Task details: Going line by line through the records below, count those with the word "computer" and give only the count.

--- Record excerpts ---

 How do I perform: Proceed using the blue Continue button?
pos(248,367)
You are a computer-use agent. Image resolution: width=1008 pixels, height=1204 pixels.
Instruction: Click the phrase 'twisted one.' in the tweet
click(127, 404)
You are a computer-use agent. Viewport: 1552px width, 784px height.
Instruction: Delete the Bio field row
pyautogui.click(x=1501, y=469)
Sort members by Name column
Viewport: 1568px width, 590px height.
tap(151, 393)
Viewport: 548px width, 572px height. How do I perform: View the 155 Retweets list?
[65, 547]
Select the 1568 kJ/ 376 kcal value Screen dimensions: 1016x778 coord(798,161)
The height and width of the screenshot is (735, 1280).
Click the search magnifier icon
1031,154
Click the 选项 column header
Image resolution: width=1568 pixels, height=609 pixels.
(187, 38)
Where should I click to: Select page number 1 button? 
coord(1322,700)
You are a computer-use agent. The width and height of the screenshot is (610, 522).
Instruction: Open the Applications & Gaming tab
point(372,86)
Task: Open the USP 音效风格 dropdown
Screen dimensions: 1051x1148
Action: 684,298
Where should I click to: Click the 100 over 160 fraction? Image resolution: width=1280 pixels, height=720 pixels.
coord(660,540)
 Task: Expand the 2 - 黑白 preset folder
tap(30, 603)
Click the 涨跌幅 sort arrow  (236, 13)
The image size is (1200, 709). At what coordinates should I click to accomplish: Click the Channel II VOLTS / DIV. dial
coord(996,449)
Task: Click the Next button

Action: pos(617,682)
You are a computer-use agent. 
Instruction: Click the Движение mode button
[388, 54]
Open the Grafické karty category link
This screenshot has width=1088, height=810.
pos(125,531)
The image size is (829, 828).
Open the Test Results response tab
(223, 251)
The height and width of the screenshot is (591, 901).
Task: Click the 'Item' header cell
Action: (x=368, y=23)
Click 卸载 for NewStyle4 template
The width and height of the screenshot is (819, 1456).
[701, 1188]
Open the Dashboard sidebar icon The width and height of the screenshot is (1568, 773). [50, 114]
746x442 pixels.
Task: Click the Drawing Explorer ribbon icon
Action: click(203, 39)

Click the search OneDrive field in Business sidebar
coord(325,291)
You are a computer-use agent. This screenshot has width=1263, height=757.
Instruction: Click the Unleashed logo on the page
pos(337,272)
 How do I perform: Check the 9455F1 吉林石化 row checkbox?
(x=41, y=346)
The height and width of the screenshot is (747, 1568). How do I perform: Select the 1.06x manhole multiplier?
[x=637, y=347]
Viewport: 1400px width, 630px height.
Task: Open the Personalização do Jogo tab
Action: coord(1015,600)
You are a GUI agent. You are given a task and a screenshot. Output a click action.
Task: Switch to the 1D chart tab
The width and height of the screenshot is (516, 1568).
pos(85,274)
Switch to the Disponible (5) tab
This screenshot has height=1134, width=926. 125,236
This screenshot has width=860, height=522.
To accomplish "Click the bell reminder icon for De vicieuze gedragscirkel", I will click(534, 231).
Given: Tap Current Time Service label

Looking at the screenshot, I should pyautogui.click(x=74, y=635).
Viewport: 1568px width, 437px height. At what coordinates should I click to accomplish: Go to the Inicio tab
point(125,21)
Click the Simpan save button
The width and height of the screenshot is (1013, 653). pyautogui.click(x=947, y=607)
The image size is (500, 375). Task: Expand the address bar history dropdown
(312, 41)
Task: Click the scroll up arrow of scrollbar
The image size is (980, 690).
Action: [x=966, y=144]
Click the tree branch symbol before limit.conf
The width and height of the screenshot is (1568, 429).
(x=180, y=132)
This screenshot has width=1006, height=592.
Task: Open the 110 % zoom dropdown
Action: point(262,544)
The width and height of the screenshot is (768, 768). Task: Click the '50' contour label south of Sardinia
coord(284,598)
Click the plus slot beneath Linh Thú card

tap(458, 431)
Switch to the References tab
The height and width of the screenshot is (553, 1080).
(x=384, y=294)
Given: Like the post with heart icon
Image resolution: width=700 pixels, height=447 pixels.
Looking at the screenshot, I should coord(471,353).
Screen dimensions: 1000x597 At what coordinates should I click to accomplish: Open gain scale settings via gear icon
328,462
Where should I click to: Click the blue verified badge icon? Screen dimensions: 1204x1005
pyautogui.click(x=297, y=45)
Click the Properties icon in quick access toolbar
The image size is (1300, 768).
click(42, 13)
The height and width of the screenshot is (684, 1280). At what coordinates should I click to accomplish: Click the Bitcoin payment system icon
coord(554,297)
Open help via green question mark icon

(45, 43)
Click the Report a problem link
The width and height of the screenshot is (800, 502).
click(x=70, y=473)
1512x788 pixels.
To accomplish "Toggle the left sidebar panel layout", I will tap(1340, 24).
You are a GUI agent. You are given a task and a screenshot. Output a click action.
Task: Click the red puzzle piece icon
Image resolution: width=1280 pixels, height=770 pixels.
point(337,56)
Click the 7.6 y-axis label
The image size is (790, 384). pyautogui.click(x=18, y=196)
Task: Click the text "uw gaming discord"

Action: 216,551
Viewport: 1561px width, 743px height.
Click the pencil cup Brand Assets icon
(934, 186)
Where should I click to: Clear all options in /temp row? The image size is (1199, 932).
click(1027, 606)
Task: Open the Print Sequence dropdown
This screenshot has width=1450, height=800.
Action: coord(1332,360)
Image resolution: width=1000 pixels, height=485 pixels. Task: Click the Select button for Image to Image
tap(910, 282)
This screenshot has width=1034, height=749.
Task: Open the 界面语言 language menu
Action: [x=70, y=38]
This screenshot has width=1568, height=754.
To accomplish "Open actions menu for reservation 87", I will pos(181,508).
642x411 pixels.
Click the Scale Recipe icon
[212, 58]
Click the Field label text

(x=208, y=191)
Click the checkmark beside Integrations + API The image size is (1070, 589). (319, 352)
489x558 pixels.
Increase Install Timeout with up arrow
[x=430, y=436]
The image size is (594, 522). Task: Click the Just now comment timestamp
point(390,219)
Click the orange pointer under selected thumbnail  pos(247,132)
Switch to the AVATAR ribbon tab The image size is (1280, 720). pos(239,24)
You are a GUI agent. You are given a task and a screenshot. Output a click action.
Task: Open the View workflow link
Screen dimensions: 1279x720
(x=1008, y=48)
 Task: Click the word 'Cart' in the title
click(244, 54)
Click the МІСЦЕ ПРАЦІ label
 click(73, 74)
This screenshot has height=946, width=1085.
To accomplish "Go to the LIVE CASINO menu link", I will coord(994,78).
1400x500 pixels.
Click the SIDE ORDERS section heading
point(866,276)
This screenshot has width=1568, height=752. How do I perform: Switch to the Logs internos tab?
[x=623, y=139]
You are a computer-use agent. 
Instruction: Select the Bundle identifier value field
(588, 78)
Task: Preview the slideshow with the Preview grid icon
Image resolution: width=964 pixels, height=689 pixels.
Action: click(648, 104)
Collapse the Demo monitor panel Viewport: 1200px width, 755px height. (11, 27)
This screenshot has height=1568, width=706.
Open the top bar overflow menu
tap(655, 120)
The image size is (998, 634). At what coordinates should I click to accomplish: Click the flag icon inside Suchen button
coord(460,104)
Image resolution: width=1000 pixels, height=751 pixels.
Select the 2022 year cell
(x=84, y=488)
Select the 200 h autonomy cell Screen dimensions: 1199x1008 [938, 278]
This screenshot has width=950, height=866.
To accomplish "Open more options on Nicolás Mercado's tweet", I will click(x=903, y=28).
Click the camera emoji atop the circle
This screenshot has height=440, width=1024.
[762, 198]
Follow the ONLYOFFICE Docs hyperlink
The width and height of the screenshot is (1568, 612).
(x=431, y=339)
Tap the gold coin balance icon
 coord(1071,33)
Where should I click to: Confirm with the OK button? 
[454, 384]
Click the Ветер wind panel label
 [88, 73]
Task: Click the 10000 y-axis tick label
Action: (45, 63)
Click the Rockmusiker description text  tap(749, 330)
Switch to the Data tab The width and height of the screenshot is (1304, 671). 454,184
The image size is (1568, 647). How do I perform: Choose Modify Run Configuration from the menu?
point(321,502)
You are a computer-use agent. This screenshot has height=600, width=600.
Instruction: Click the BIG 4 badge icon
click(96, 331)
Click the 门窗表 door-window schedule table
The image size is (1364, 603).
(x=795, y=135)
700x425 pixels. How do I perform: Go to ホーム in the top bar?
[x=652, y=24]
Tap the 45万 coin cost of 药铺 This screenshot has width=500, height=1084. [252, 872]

---

Response: 7